TASK PROMPT ->
Each line of the data below that carries the word "recorte" needs to be copied.

AVAILABLE RECORDS Start Marker

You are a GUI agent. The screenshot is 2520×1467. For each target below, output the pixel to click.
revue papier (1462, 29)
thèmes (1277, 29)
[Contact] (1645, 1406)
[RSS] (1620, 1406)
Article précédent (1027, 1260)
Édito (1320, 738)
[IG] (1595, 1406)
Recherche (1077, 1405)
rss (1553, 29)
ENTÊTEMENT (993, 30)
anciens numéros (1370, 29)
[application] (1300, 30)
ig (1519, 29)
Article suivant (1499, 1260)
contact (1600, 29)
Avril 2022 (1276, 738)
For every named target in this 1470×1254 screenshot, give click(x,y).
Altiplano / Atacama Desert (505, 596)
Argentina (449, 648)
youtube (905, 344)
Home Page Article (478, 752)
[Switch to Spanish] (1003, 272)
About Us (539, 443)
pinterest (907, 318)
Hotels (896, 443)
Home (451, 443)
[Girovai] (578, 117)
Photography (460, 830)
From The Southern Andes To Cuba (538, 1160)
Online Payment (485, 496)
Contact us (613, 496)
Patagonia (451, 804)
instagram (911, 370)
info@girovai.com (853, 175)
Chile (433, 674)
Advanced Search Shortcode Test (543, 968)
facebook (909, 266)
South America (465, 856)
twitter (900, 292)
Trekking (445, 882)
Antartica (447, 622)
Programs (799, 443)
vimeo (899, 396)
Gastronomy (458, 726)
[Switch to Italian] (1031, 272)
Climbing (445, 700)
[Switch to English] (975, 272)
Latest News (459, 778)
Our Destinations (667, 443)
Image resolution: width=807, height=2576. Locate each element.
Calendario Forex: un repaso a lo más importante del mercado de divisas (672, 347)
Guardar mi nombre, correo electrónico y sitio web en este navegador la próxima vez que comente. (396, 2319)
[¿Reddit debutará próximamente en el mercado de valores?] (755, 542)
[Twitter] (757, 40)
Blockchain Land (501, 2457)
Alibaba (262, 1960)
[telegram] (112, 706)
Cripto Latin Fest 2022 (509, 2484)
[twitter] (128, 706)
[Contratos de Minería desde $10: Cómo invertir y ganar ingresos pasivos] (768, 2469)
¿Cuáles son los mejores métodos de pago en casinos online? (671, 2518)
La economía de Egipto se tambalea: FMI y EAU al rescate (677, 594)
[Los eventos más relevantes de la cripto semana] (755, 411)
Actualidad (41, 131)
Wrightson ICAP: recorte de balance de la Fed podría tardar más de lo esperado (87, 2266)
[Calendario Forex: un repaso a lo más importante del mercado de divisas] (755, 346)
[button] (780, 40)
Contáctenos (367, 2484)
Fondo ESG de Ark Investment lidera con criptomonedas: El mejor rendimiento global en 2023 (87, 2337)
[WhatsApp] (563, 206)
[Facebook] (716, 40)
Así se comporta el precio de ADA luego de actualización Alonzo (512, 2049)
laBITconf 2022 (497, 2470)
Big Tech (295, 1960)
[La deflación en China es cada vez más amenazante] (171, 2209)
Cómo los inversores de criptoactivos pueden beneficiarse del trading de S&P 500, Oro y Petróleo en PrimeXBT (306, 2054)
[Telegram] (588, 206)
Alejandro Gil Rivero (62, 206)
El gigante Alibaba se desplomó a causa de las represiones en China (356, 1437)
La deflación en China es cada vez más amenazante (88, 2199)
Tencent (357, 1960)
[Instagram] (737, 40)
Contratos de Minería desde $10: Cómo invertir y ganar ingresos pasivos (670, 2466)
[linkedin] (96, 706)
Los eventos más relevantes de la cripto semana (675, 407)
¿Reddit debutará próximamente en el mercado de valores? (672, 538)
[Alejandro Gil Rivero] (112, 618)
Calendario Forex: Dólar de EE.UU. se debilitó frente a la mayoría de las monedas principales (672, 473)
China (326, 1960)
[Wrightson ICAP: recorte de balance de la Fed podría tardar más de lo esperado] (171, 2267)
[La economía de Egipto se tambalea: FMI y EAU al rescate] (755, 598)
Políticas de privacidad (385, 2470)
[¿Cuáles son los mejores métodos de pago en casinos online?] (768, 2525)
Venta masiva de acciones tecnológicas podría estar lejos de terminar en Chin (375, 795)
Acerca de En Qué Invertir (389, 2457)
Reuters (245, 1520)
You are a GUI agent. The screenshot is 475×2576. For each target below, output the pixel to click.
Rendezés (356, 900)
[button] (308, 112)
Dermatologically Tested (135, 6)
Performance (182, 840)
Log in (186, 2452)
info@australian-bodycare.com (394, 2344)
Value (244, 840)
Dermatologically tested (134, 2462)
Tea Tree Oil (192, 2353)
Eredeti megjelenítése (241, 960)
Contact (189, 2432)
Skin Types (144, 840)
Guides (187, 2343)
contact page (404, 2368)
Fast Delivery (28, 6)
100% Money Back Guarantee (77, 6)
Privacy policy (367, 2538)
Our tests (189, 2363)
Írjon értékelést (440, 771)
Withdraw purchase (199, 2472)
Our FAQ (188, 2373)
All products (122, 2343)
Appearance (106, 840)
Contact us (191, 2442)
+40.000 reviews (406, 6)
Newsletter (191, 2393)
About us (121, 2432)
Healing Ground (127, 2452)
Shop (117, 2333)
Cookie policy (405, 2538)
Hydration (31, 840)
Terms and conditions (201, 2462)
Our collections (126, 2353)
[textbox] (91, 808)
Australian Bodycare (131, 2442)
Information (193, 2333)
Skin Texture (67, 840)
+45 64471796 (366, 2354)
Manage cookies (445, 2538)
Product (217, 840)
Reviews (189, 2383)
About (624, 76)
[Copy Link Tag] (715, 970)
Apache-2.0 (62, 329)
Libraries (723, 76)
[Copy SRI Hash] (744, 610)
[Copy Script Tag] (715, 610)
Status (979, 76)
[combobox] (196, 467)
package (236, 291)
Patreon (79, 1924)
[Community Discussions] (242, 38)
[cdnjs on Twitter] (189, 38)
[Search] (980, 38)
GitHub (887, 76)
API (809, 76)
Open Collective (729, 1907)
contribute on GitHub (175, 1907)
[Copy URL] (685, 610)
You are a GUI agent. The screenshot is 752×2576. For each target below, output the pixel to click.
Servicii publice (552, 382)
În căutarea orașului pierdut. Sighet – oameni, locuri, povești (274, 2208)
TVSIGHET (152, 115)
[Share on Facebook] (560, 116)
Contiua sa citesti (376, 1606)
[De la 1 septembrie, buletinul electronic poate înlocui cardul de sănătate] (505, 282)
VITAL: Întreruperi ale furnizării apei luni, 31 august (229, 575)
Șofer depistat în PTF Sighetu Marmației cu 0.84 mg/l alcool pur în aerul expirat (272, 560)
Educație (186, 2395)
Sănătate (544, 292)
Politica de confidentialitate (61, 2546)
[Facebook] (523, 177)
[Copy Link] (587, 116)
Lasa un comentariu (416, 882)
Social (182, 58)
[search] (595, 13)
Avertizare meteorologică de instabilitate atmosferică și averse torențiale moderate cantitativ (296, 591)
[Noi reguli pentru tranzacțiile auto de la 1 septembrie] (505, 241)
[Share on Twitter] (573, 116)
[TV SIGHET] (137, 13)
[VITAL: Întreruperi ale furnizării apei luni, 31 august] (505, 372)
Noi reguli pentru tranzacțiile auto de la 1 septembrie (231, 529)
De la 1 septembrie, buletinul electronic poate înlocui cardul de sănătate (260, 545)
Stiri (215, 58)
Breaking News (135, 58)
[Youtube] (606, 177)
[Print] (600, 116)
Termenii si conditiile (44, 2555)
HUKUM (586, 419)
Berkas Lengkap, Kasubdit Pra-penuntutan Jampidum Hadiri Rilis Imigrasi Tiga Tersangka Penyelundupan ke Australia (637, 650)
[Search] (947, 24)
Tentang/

AVAILABLE RECORDS End Marker

RESULT OF THIS EXERCISE ->
Wrightson ICAP: recorte de balance de la Fed podría tardar más de lo esperado (87, 2266)
[Wrightson ICAP: recorte de balance de la Fed podría tardar más de lo esperado] (171, 2267)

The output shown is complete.